Tickets

Time Limit: 2000/1000 MS (Java/Others)    Memory Limit: 65536/32768 K (Java/Others)

Total Submission(s): 1916    Accepted Submission(s): 929

Problem Description

Jesus, what a great movie! Thousands of people are rushing to the cinema. However, this is really a tuff time for Joe who sells the film tickets. He is wandering when could he go back home as early as possible.

A good approach, reducing the total time of tickets selling, is let adjacent people buy tickets together. As the restriction of the Ticket Seller Machine, Joe can sell a single ticket or two adjacent tickets at a time.

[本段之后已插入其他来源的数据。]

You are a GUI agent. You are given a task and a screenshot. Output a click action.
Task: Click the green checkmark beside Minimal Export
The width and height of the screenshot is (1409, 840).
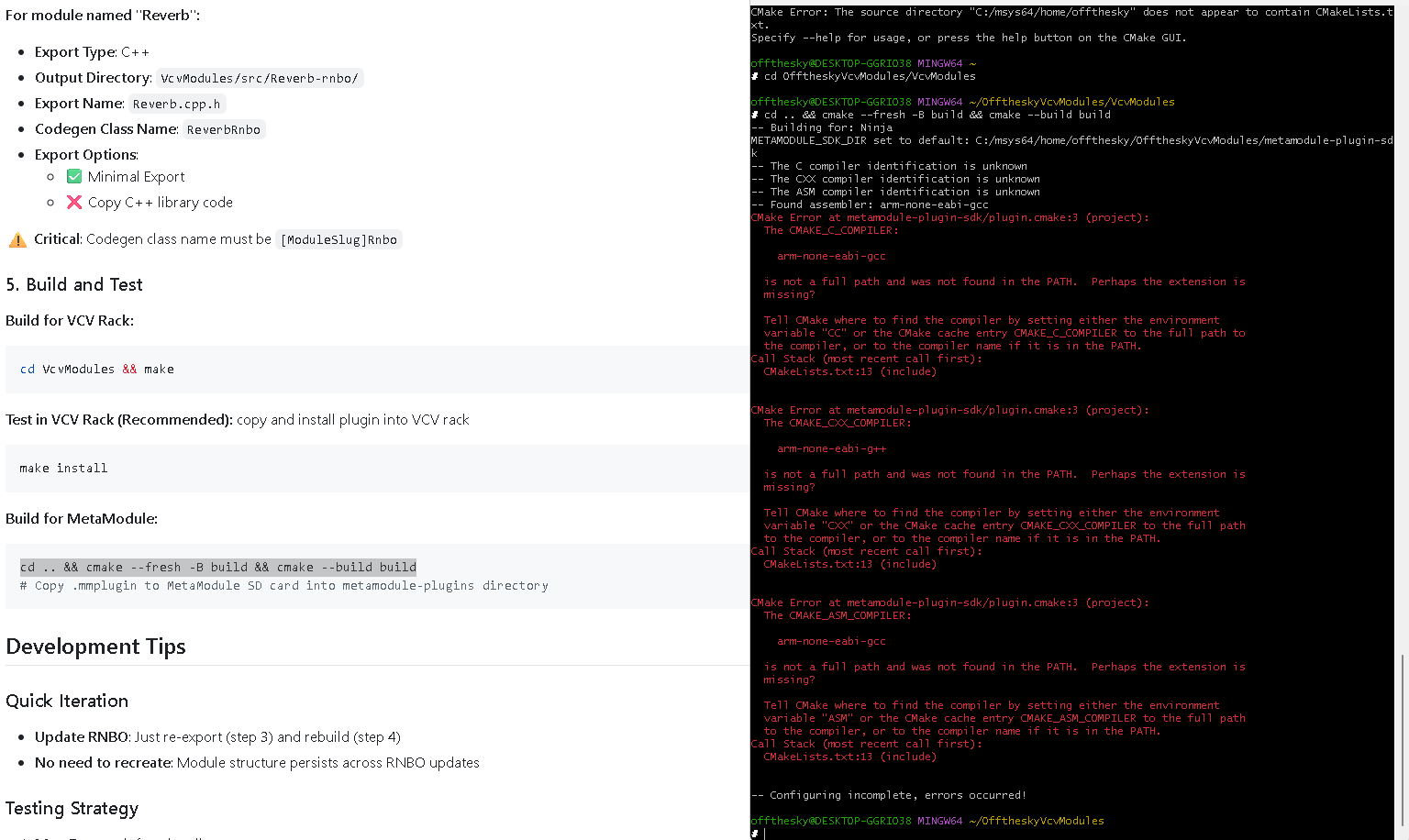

Since you are the great JESUS, you know exactly how much time needed for every person to buy a single ticket or two tickets for him/her. Could you so kind to tell poor Joe at what time could he go back home as early as possible? If so, I guess Joe would full
of appreciation for your help.

Input

There are N(1<=N<=10) different scenarios, each scenario consists of 3 lines:

1) An integer K(1<=K<=2000) representing the total number of people;

2) K integer numbers(0s<=Si<=25s) representing the time consumed to buy a ticket for each person;

3) (K-1) integer numbers(0s<=Di<=50s) representing the time needed for two adjacent people to buy two tickets together.

Output

For every scenario, please tell Joe at what time could he go back home as early as possible. Every day Joe started his work at 08:00:00 am. The format of time is HH:MM:SS am|pm.

Sample Input

2
2
20 25
40
1
8

Sample Output

08:00:40 am
08:00:08 am

题意：有N个人排队买电影票，已知每个人买票需要的时间和两个人（连续的两人）一起买票需要的时间。问最少需要多少时间才能卖完所有票。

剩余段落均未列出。